И хотя он произнес эти слова едва слышно, капитан первый услышал их, очнулся, мигом подбежал к нему.
— Как? Ну как ты?
— Кушать хочу, — сказал Вася. — Картошки бы жареной…
Капитан посмотрел на Васины волосы, слипшиеся на лбу, на его бледные руки и, схватив кошку, закричал:
— Бежим, Мурка, хозяин картошки требует!..
Петрович укоризненно покачал головой.
— Совсем с ума спятил, Данилыч. Больному человеку картошки хочешь давать!
— Да, картошки, — капризно повторил Вася.
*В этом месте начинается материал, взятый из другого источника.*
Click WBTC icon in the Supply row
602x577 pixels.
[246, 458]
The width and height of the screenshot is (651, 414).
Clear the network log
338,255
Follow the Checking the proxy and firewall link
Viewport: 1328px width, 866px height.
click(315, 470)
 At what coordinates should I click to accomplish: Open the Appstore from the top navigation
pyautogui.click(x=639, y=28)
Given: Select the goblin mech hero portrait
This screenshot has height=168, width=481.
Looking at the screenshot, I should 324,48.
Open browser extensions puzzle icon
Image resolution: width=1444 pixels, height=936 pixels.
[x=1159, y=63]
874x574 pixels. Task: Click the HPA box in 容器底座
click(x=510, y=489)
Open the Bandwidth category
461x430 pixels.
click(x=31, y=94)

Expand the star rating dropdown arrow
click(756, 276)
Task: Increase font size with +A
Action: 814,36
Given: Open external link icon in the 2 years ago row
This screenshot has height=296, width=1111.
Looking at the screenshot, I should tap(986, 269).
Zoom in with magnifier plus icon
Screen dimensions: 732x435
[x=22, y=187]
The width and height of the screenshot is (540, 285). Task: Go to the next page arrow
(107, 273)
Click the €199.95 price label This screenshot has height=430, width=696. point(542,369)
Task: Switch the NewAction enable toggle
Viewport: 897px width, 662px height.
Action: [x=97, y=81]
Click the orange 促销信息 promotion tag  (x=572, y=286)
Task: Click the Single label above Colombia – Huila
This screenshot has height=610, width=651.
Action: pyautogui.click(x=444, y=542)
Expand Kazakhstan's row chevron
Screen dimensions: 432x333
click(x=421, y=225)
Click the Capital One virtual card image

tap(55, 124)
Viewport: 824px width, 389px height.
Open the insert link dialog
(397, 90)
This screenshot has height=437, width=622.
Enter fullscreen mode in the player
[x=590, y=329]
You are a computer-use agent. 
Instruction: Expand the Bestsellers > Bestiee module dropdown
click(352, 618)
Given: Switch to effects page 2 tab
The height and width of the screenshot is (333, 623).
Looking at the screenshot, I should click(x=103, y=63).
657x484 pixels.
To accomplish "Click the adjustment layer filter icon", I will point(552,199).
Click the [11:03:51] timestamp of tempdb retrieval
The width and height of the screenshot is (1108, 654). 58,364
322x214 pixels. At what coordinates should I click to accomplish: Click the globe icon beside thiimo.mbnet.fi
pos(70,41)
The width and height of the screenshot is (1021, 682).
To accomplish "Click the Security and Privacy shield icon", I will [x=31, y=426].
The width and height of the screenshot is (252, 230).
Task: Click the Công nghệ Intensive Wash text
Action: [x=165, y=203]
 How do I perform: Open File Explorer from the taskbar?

— Сперва кашу поешь, — сказал капитан, глядя на Васю умоляющими и одновременно восторженными глазами. — Каша хорошая, на молоке, а завтра я тебе картошку нажарю, целую сковороду, слышишь?
— Завтра! — возмущенно повторил Петрович. — Вот скажу доктору, он тебе покажет — завтра…
14
«Ровно год, как Вася живет у меня», — записал капитан Алексич в своей летописи и поставил дату.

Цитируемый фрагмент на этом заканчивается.